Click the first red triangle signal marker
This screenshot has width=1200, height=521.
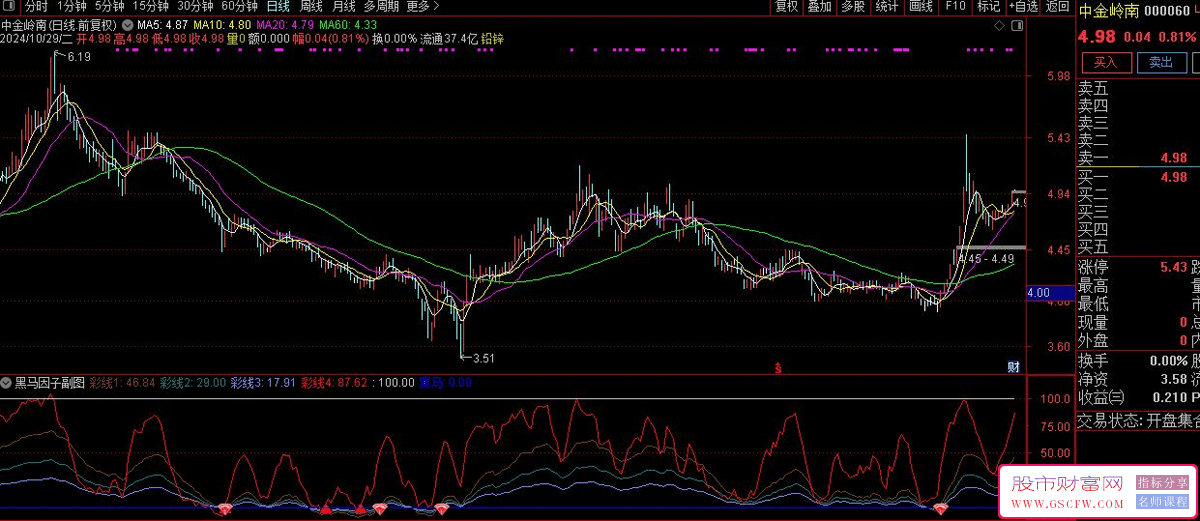pyautogui.click(x=325, y=510)
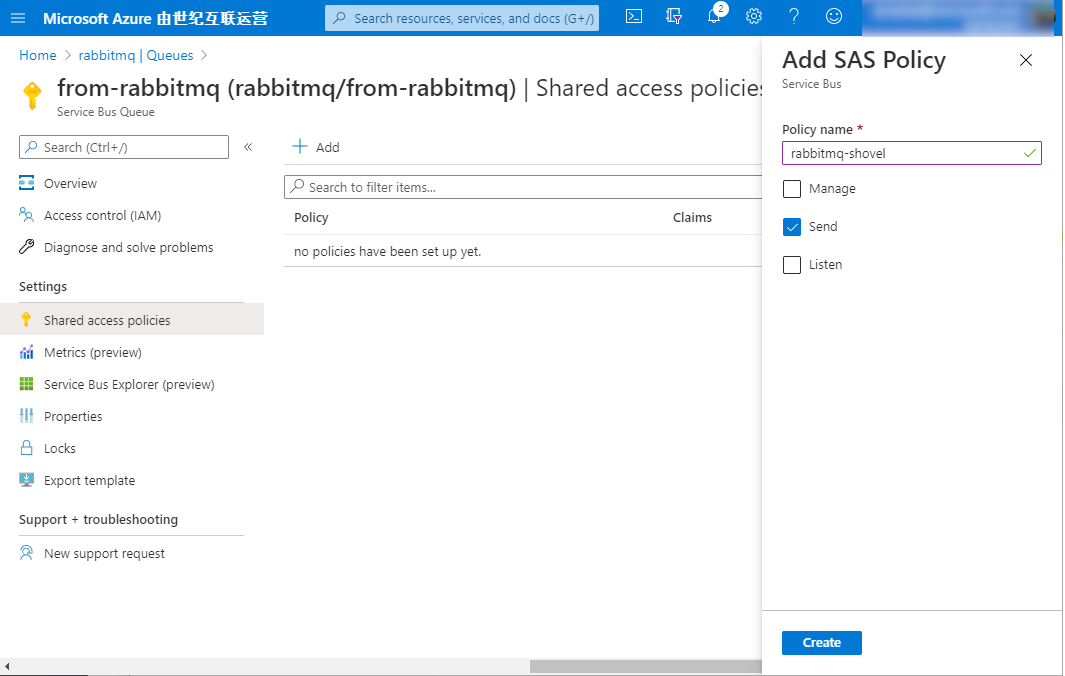This screenshot has height=676, width=1065.
Task: Open Directory and subscription filter icon
Action: coord(674,17)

== About this task ==
Write out all the entries word for word, but drop the pictures.

== Answer section ==
Click the first red triangle signal marker
This screenshot has width=1200, height=521.
pyautogui.click(x=325, y=510)
This screenshot has height=676, width=1065.
Task: Open Directory and subscription filter icon
Action: coord(674,17)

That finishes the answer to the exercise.